▸ Goal
Reproduce word for word the part of the data that opens with the line containing "The height and" and closes with the line containing "Action: 234,118", both of those lines included.

## BEGIN Data shown

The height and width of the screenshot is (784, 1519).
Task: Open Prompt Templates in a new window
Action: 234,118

## END Data shown
## BEGIN Data shown

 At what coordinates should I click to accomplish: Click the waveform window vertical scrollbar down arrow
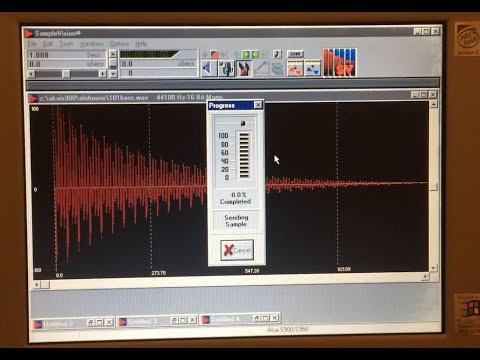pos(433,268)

## END Data shown
## BEGIN Data shown

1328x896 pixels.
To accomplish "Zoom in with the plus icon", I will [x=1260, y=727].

## END Data shown

▸ Right answer
The height and width of the screenshot is (784, 1519).
Task: Open Prompt Templates in a new window
Action: 234,118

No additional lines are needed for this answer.